We know that a finite abelian group generated by two elements is isomorphic to $C_r \times C_s$, where $C_r$ and $C_s$ are cyclic group of order $r$ and $s$. I am interested to know what is the structure of a commutative finite semigroup generated by two elements.
Does someone have any idea, when commutative semigroup $S = \langle a, b \rangle$ will be the monogenic semigroup?

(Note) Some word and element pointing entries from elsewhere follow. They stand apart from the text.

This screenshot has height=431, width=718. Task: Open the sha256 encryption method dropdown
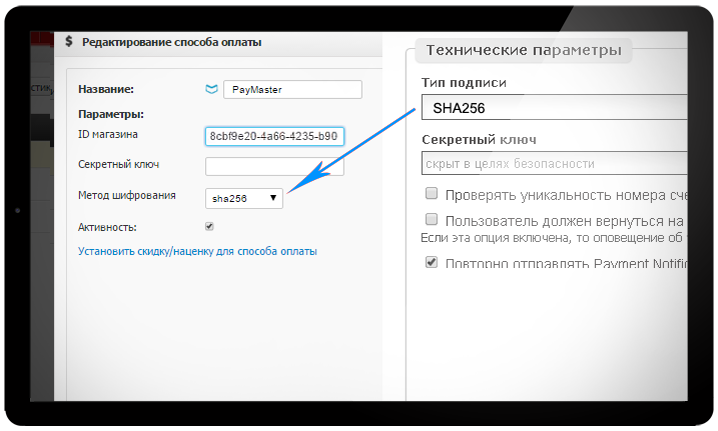click(244, 198)
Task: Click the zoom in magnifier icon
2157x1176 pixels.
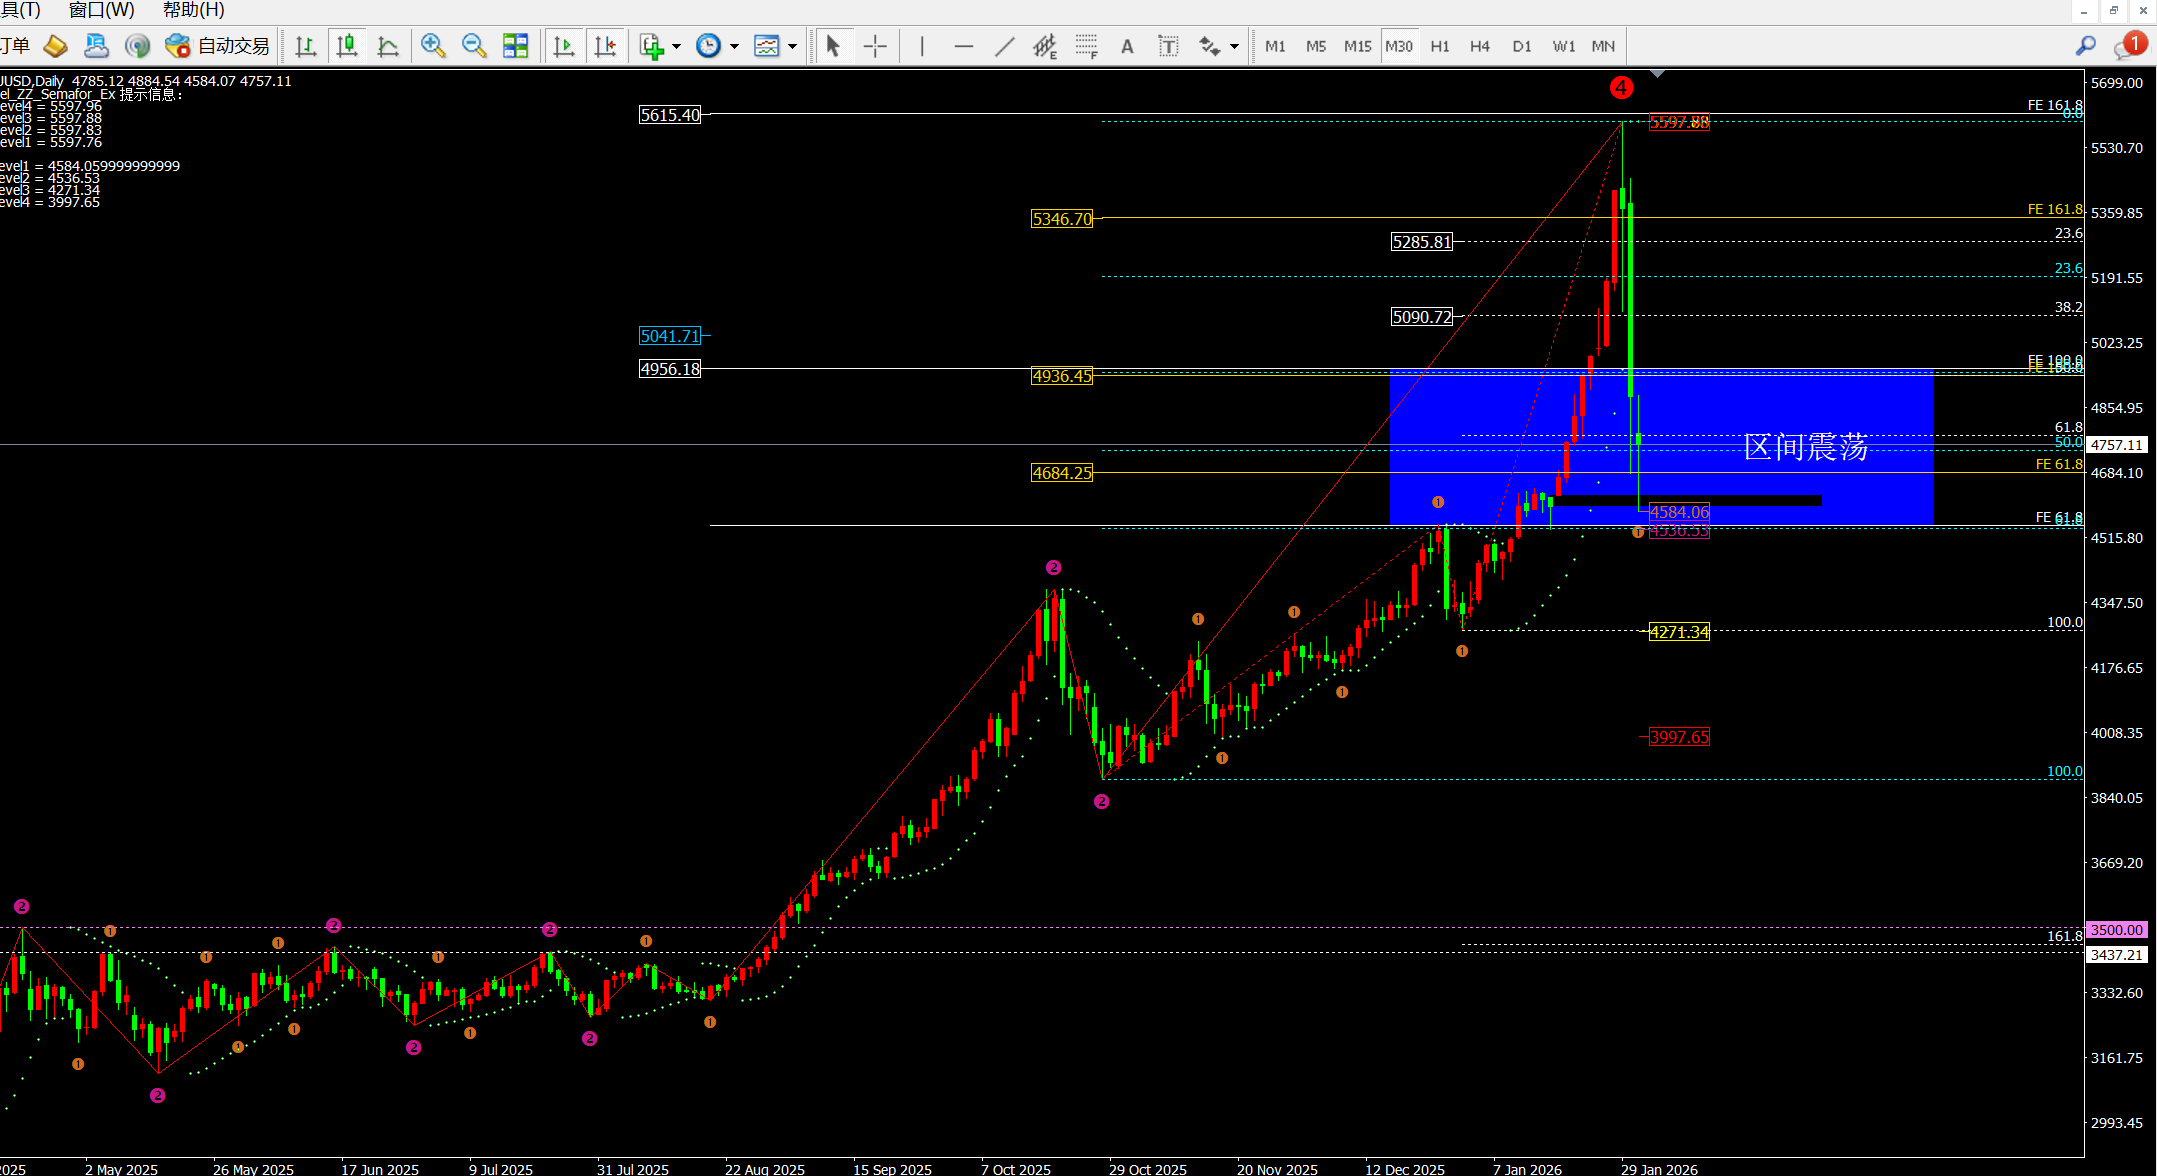Action: (433, 46)
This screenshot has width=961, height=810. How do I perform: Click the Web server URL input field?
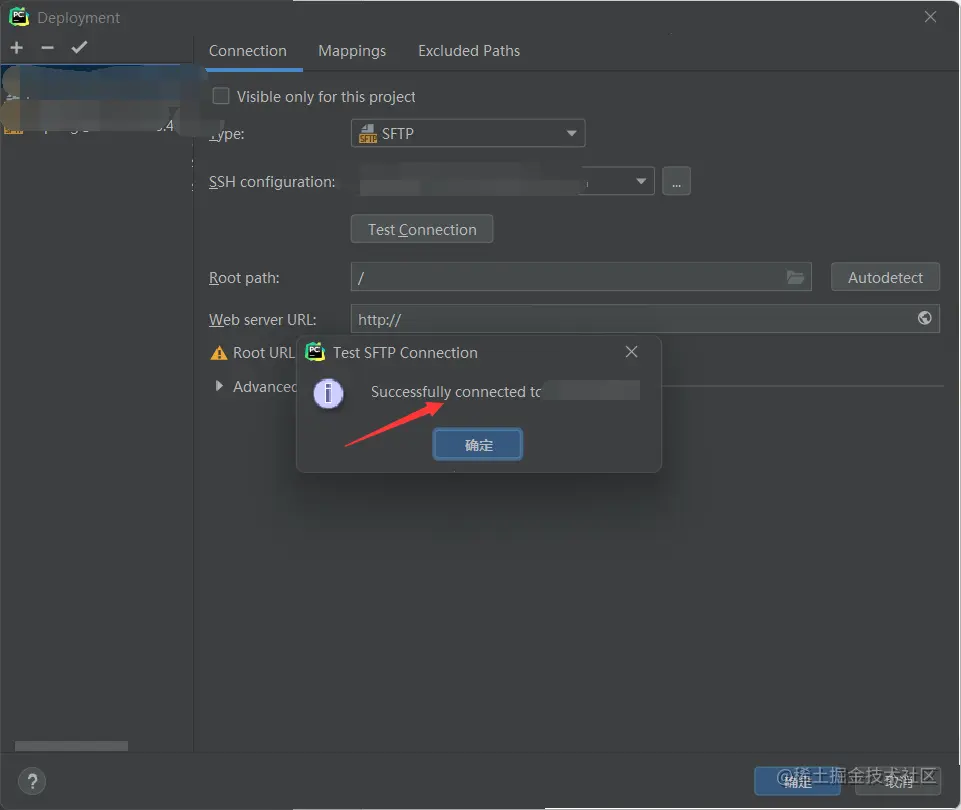click(645, 319)
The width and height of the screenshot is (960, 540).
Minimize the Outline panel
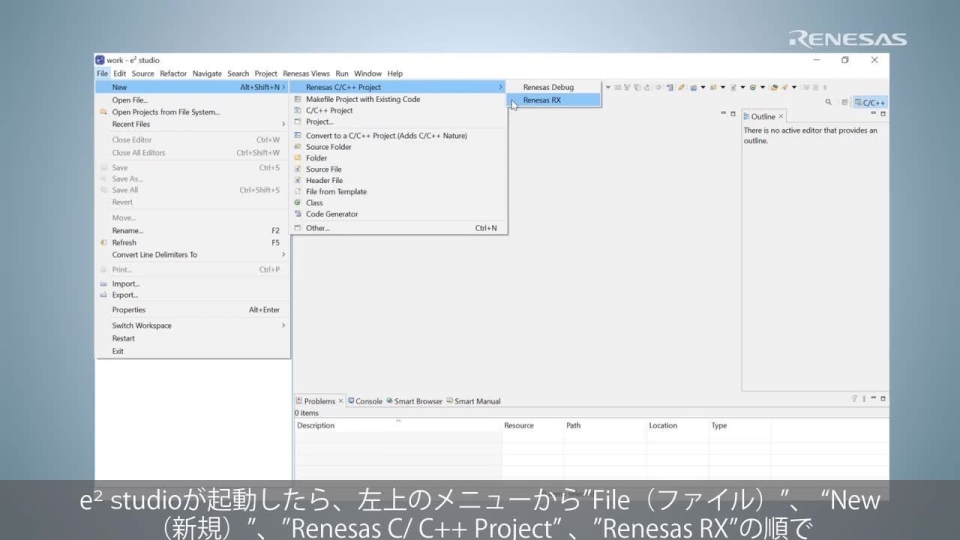873,115
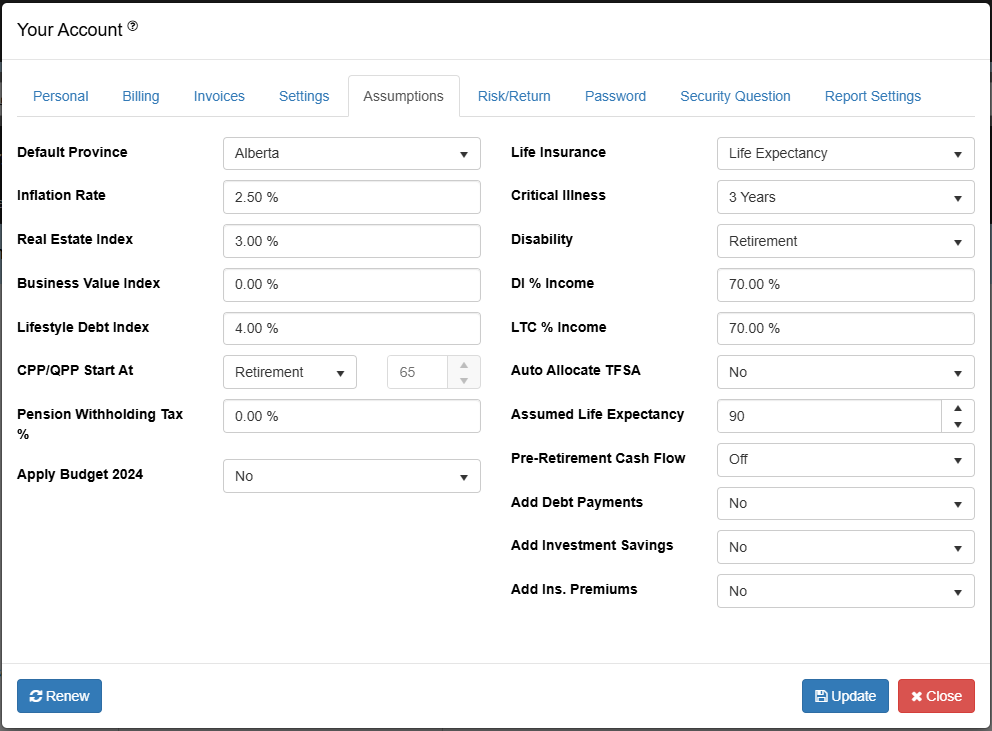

Let $M$ be a finite commutative monoid generated by $a$ and $b$. Then $M$ is a quotient of the monoid $\langle a \rangle \times \langle b \rangle$. Indeed, the map $h: \langle a \rangle \times \langle b \rangle \to M$ defined by $h(a^k,b^\ell) = a^kb^\ell$ is a monoid morphism, since, by commutativity, $(a^kb^\ell) (a^{k'}b^{\ell'}) = a^{k+k'}b^{\ell +\ell'}$.
Now suppose that $\langle a \rangle = \langle a \mid a^n = a^{n+r} \rangle$ and $\langle b \rangle = \langle b \mid b^m = b^{m+s} \rangle$. Then $h$ will be an isomorphism if and only if the elements of $M$ of the form $a^pb^q$ with $0 \leqslant p \leqslant n+p-1$ and $0 \leqslant q \leqslant m+s-1$ are all distinct.
This is not always the case. For instance, the monoid $$ M = \langle a, b \mid a^2 = a^3, b^2 = b^3, ab = ba, ab^2 = a^2b \rangle $$ is a quotient of $\langle a \mid a^2 = a^3\rangle \times \langle b \mid b^2 = b^3 \rangle$. However $M$ has 7 elements and is not monogenic.